An avian-oriented vet might first treat symptomatically and supportively by providing supplemental fluids and electrolytes by needle and tube feeding a "recovery" food. Blood tests and cultures of your bird's choana - the slit between her oral cavity and nose - and cloaca (vent) may be taken.
Until your conure can be attended to, please heat up its environment to 85F by means of a 100W bulb shined into itspartially covered cage (not at night when it needs to rest) or by taping a heating pad set on its lowest setting to the sides of its cage. If it appears weakened, remove its perches and put its food and water on the bottom of the cage along with it. Add a water soluble avian vitamin such as Oasis brand to its water at half of the recommended dose so as not to make its water distasteful. Add a calcium supplement such as Calcivet or Calciboost to its water. These supplements are available in pet/feed stores. Avoid over the counter antibiotics designed to be placed in its water. They won't be effective if only because an ill bird won't drink enough to medicate itself properly.

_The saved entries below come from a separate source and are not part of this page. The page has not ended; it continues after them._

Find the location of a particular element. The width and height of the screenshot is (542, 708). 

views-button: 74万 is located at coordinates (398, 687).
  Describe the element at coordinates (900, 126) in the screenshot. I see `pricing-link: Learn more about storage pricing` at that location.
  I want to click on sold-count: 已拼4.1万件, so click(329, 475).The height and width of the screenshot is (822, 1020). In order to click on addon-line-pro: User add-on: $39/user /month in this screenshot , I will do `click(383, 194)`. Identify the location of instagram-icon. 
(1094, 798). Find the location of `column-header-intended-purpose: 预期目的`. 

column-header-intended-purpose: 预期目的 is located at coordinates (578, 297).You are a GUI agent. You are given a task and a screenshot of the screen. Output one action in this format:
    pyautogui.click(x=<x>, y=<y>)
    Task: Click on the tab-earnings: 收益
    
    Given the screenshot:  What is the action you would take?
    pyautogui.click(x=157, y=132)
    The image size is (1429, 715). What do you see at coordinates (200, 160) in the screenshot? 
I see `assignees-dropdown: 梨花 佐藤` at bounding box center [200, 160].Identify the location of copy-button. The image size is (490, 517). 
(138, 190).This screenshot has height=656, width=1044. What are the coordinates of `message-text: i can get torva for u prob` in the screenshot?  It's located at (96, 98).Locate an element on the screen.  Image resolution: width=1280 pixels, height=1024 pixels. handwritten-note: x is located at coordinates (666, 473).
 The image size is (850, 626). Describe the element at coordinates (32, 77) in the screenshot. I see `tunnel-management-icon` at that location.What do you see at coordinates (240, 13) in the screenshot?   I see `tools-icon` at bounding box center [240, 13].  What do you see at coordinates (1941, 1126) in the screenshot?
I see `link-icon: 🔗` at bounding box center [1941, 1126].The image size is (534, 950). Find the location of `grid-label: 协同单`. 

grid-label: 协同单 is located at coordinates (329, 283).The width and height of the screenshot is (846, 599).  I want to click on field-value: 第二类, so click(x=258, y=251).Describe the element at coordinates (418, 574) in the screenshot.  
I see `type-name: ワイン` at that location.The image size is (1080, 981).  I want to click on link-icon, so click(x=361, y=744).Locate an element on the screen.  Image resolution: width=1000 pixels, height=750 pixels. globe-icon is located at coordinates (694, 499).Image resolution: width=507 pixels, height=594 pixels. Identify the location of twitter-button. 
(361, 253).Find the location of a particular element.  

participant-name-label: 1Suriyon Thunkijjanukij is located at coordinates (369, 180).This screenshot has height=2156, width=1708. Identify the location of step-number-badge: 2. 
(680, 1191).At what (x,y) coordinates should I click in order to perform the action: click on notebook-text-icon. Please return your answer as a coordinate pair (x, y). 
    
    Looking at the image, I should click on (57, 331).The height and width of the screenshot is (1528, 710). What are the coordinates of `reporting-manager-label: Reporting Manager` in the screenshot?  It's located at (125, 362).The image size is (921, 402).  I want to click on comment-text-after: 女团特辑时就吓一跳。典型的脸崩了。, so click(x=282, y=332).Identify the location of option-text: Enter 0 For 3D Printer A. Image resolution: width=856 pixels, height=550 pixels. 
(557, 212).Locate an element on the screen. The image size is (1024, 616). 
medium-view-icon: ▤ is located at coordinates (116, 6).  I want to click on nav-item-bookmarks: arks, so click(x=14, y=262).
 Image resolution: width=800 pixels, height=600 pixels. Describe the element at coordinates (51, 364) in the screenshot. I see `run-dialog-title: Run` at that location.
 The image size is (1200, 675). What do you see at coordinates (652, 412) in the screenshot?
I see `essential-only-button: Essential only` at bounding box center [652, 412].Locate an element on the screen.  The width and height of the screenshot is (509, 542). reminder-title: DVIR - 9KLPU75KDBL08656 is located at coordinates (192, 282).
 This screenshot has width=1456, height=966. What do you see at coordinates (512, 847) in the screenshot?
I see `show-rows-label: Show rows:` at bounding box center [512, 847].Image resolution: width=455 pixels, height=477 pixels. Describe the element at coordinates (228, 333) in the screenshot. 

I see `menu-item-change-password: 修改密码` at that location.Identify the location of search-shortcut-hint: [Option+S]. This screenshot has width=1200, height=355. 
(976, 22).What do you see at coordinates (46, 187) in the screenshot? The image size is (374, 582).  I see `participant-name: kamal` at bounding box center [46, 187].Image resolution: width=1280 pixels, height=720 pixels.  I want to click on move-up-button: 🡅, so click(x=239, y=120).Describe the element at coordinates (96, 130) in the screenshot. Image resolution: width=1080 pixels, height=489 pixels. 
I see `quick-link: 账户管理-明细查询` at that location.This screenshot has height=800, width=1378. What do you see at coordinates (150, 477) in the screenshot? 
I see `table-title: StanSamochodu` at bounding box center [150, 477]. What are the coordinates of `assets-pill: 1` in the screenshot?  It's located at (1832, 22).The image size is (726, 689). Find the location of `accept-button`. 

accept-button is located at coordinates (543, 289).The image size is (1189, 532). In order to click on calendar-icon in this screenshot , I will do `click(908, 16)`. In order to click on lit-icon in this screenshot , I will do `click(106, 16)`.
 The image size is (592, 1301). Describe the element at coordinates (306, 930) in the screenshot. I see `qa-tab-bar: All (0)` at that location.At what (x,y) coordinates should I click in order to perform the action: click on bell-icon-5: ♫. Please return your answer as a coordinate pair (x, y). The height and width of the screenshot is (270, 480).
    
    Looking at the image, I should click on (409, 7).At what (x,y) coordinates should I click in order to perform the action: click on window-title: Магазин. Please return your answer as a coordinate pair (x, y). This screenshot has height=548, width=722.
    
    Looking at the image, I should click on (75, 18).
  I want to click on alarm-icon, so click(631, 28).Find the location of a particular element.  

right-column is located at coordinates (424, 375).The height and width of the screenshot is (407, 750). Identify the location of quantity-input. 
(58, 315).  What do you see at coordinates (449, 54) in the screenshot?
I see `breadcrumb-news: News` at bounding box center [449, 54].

Nutritional imbalances are a common cause of illness in our pet birds. What has its diet consisted of, please? Seeds should compose less than 20% of its diet. Ideally, a balanced pelleted diet such as can be found here: www.harrisonsbirdfoods.com or here: www.lafeber.com/pet-birds should be fed as well as hard boiled egg yolk, pancakes and cornbread, the tops of fresh greens, dairy products such as yogurt and cheese, fresh fruits such as apples, pears, melon, kiwi, and berries, vegetables such as broccoli, carrots, beets, asparagus, cabbage, sweet potato, and squash, and even tiny pieces of meat.
Is your bird male or female, please? Please respond with further questions or concerns if you wish.